* Activity
All lines from the one that contains "Task: Collapse the standards folder chevron" through the close of the entries below are to be repeated exactly, without any pictures.

* Material supplied
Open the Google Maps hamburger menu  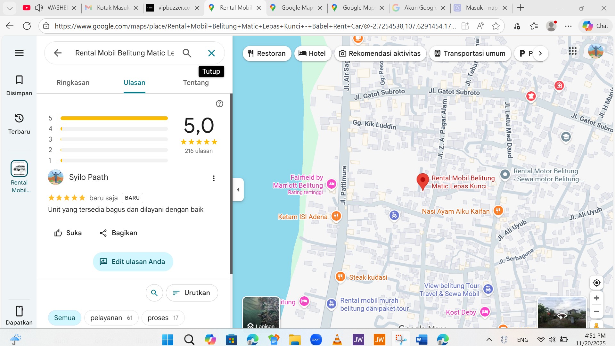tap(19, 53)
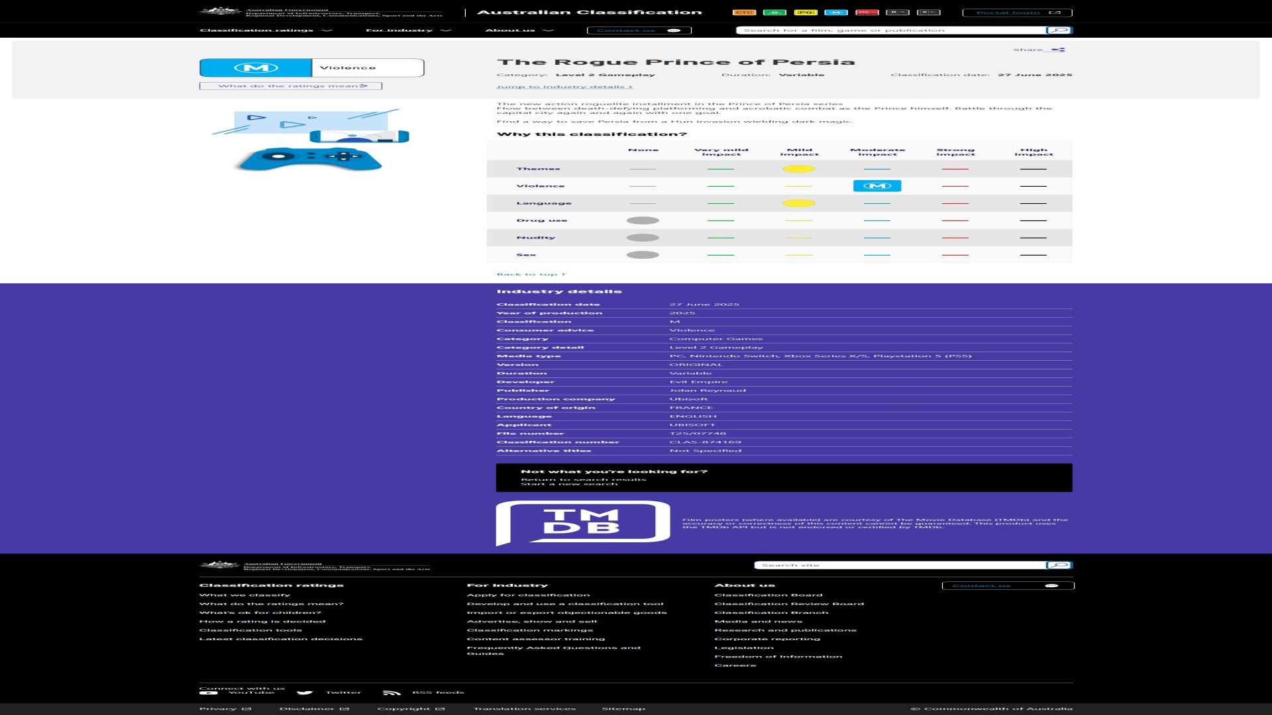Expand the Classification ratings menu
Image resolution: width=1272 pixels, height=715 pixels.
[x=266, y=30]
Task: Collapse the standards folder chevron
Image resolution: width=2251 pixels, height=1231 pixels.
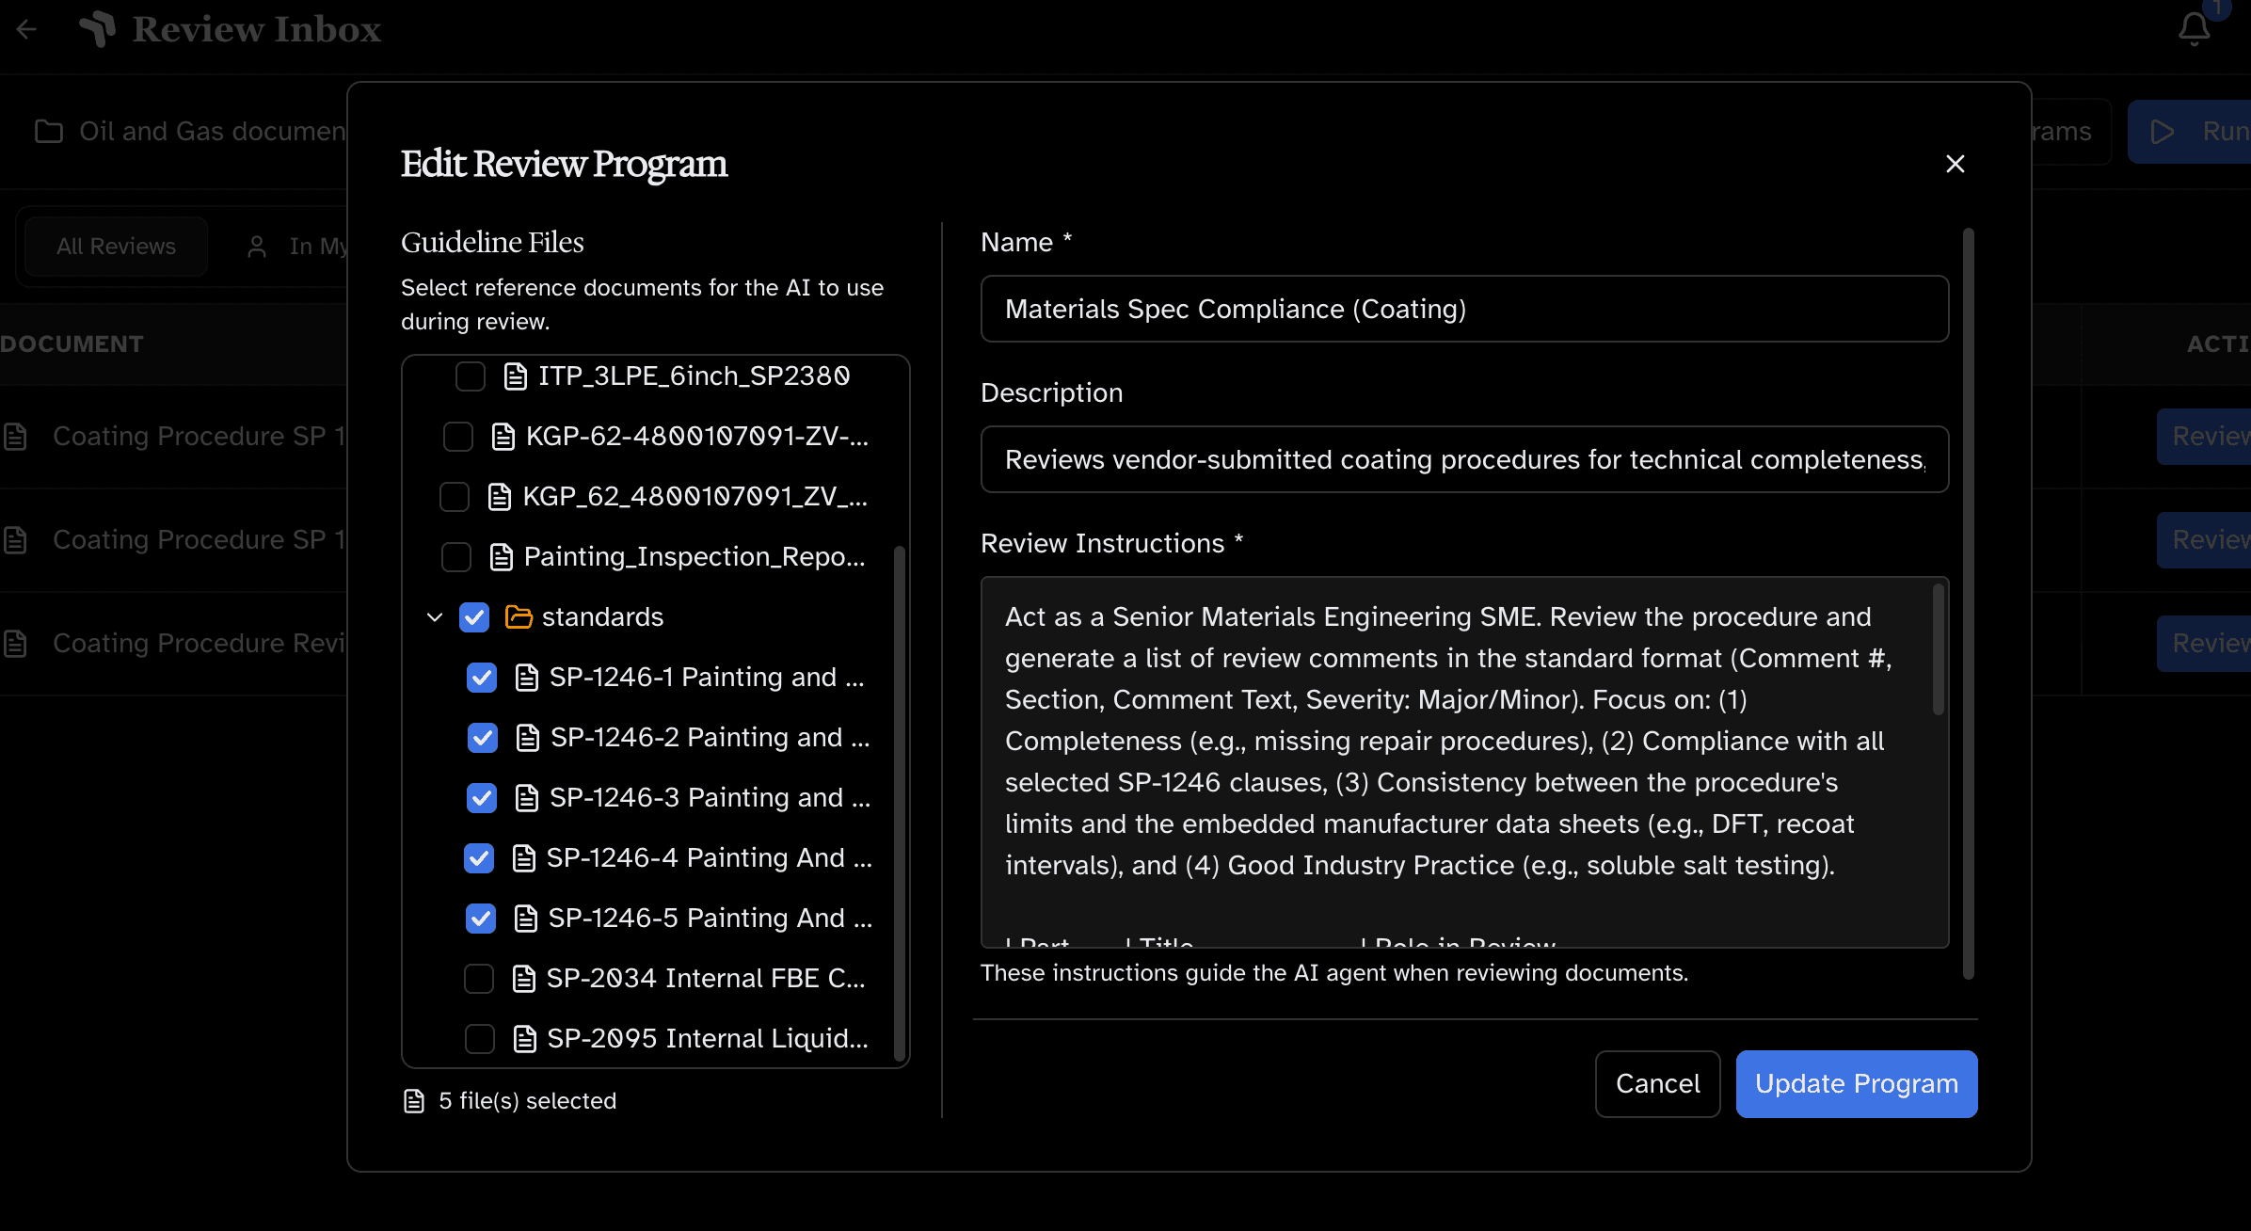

* Solution to this problem
Task: Collapse the standards folder chevron
Image resolution: width=2251 pixels, height=1231 pixels.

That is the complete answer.